Hi, I’m trying to reuse the input reads because they’re expensive for my use case. Here’s a simple example:
in_size = 10
filter_size = 3
out_size = in_size - filter_size + 1
A = tvm.placeholder((in_size,), name = 'Input')
ra = tvm.reduce_axis((0, filter_size), name='ra')
Out = tvm.compute((out_size,), lambda x: tvm.sum(A[x + ra], axis=[ra]), name='Out')
s = tvm.create_schedule(Out.op)
AL = s.cache_read(A, "local", [Out])
s[AL].compute_at(s[Out], Out.op.axis[0])
print(tvm.lower(s, [A, Out], simple_mode=True))
Produces:
// attr [Input.local] storage_scope = "local"

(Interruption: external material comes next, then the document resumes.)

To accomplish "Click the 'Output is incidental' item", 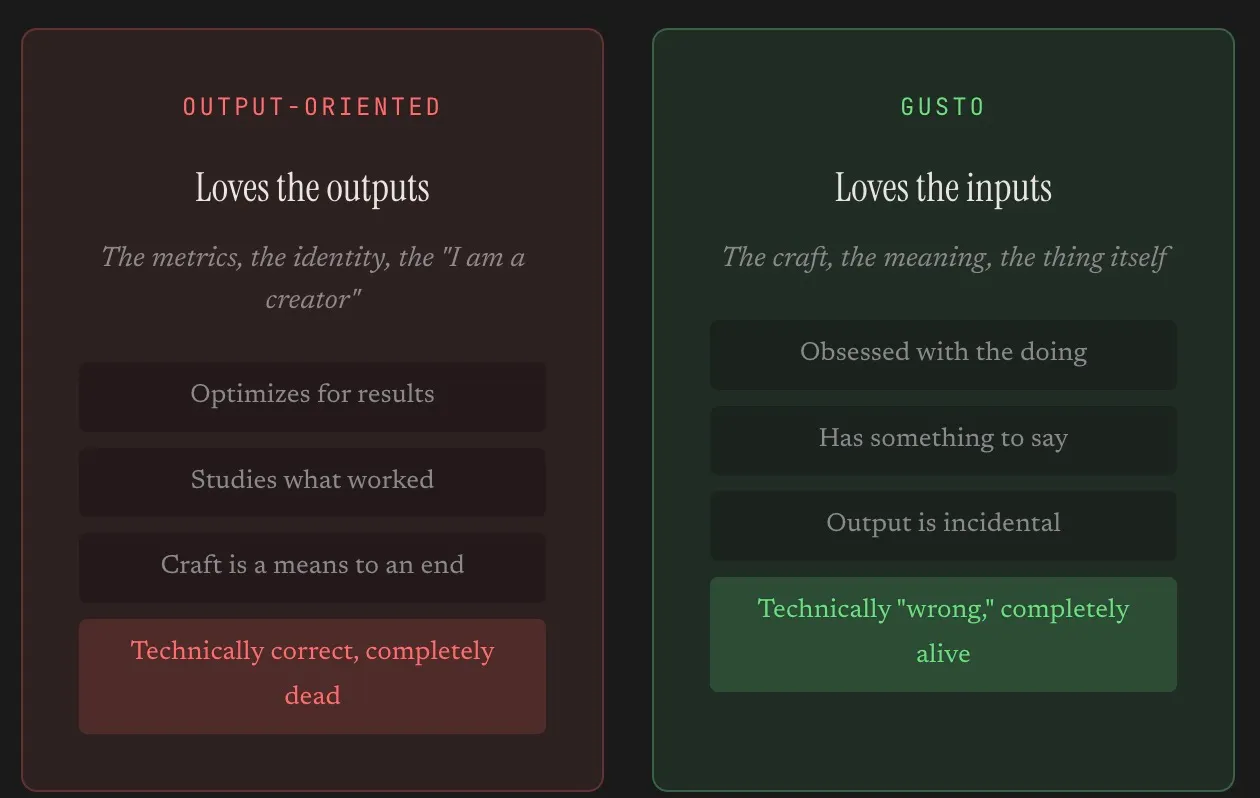I will point(943,525).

allocate Input.local[float32 * 3]
produce Out {
for (x, 0, 8) {
produce Input.local {
for (ax0, 0, 3) {
Input.local[ax0] = Input[(x + ax0)] /* here there are 3 loads for each x iteration */
}
}
Out[x] = 0.000000f
for (ra, 0, 3) {
Out[x] = (Out[x] + Input.local[ra])
}
}
}
But I need something like:
// attr [Input.local] storage_scope = "local"
allocate Input.local[float32 * 3]
produce Out {
Input.local[0] = Input[0]
Input.local[1] = Input[1]
for (x, 0, 8) {
Input.local[2] = Input[(x + 2)] /* only one load inside the x loop */
Out[x] = 0.000000f
for (ra, 0, 3) {
Out[x] = (Out[x] + Input.local[ra])
}
Input.local[0] = Input.local[1]
Input.local[1] = Input.local[2] /* some way to permute the loaded local values or their pointers*/
}
}
I tried applying double buffering, but s[AL].double_buffer()
transforms the local buffer usage to Input.local[float32 * 2 * 3]
so that’s not good. s[AL].compute_at(s[Out], Out.op.reduce_axis[0]), s[AL].double_buffer()
will transform local buffer usage to Input.local[float32 * 2 * 1]
so that’s not good either.
Is there a way to generate the above schedule using the current TVM functions?